Retroactive placeholder for easy future reference, and quarterly roll-up within perf team.
Description
Status | Subtype | Assigned | Task | ||
---|---|---|---|---|---|
Invalid | None | T309013 EditAttemptStep Migration to (monoschema) MP | |||
Resolved | phuedx | T309985 Migrate WikiEditor EditAttemptStep instrument to Metrics Platform | |||
Open | None | T276378 EPIC: Release Metrics Platform v1 | |||
Open | None | T299916 Validate the new stream configuration properties | |||
Resolved | phuedx | T281762 Incorporate librarized Metrics Platform PHP client into EventLogging | |||
Resolved | Krinkle | T309656 Performance review for new Metrics Plaform JS library |
Event Timeline
The process for "major" reviews is documented on mediawiki.org. I'd say this wasn't a major change per-se. What I think is important is that the relevance and potential of performance impact was recognised very early on by @phuedx, who then reached out and asked for input accordingly. At that point, I could have asked to file a review task, which I choose not to.
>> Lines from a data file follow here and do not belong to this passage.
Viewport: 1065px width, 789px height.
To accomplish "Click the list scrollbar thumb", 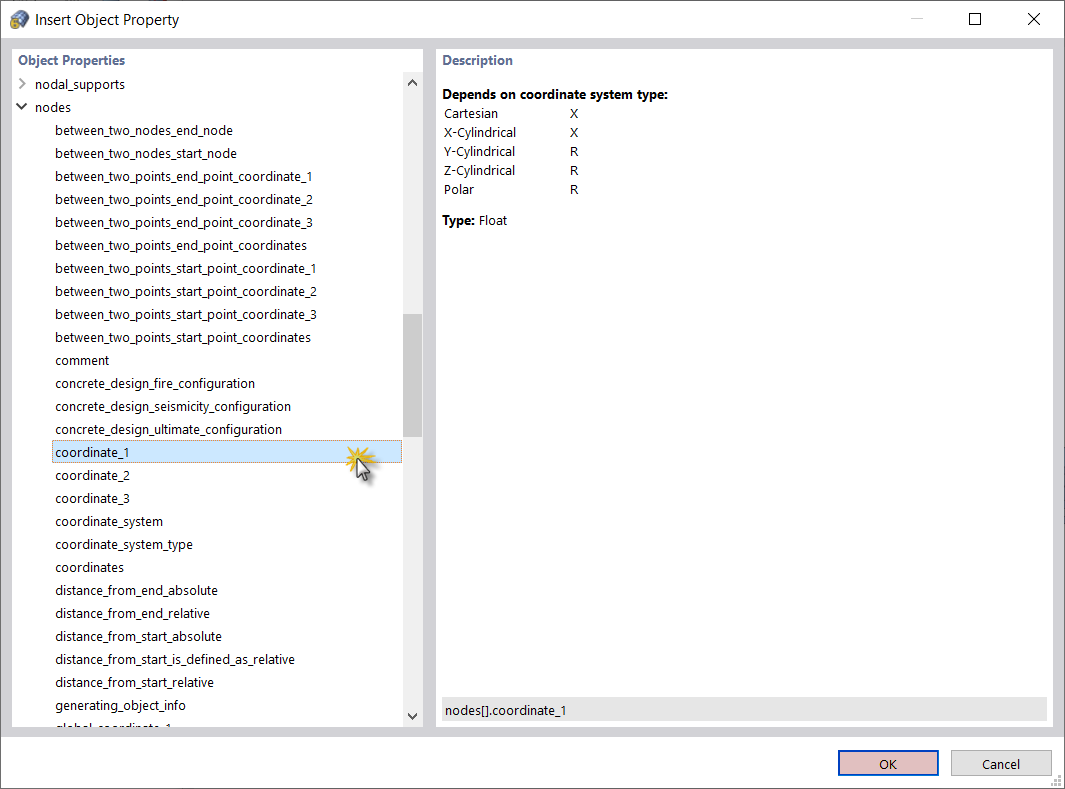I will (x=412, y=375).
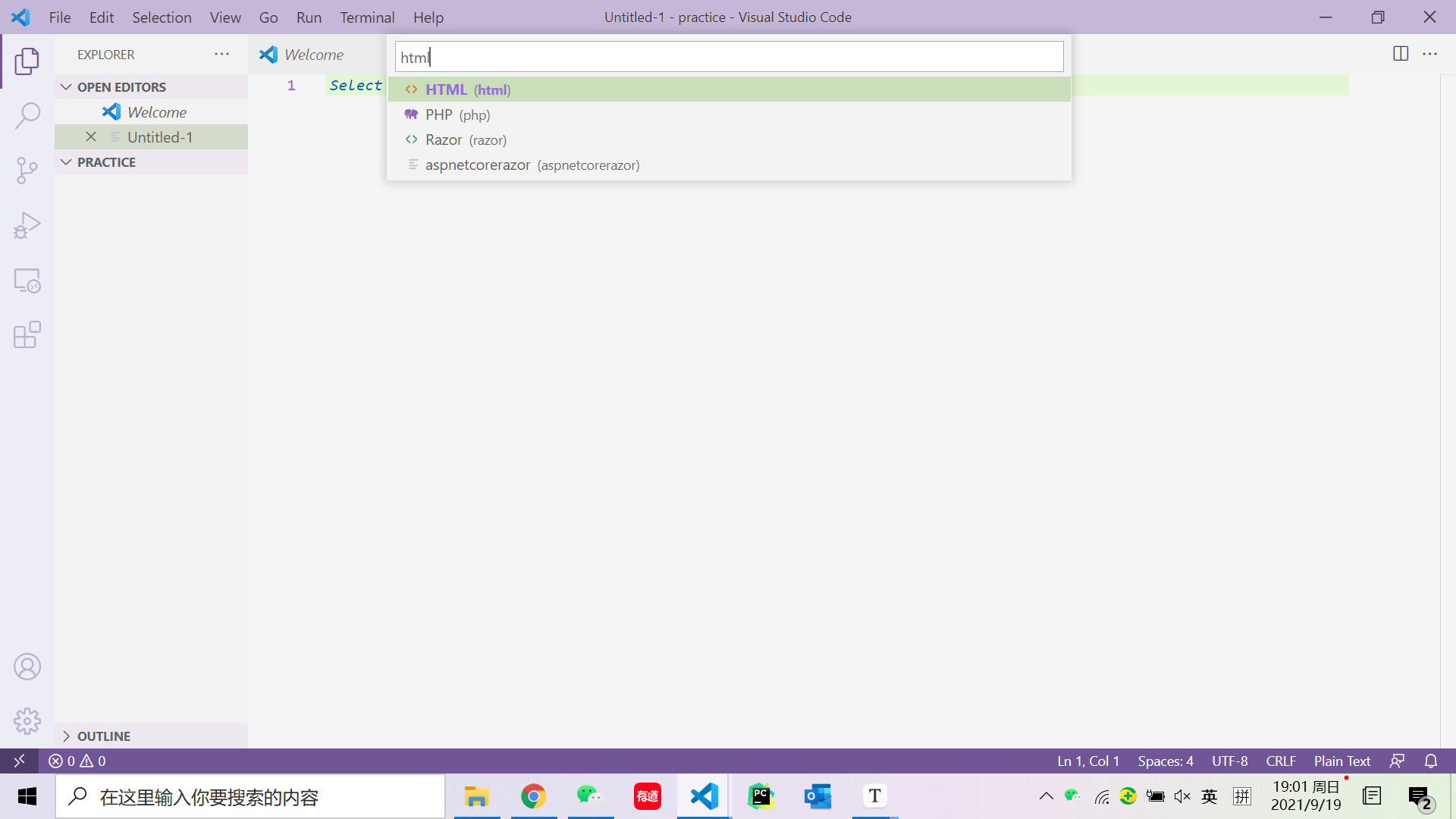Open Chrome from the Windows taskbar
This screenshot has width=1456, height=819.
[x=533, y=796]
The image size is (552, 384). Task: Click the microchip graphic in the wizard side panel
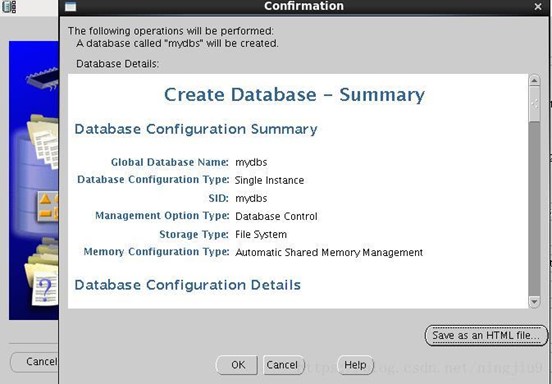(x=42, y=78)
For future reference, most of this review happened directly in code review, which I think was quite efficient and effective for this case:
I shared a couple of tips on how I measure certain things and what we generally look for.
The main thing we identified was the increase in transfer size for the EventLogging payload: T309313: Minimise bytes transferred in Metrics Platform client.
.. of which the bulk was addressed via:
... which I gave feedback on, and after a library release, Sam then pulled this the same WIP commit draft we had before, and emperically verified the impact. I signed off with a +1 for subsequent merging and train deployment.
As part of the extension review, @Reedy and myself also covered some general extension and library best practices (some of which are documented for future reference: docs, more docs)
[PHP] composer.json: Swap from classmap to PSR-4
As part of our regular monitoring, we'll follow-up if any unexpected fallout appears down the line. I'm confident we've covered what we can reasonly cover as part of the performance review and the tools and information is known and available to proactively keep an eye on this.
Feel free to reach out with any questions or follow-up, either here or directly to myself or the team by email.
Thanks!
Thanks for taking the time to write this up, @Krinkle.
Should we go through a similar process for the PHP integration and integration with EventLogging?
@phuedx Sure! Feel free to CC myself and Aaron in code review. I antipate a much smaller risk area here though as I assume server-logged events are almost entirely invisible from the client perception (no bytes transferred, deferred code execution).
As reference, check out our guidance on Backend performance and runbook for Backend measurement. While expensive computations can come in unexpected places, I imagine the main take-away here will be to use DeferredUpdates. Beyond that the only concern would be infrastructure cost or memcached use, but that takes a lot to exhaust and is not something we really have general guidance on beyond using your judgement.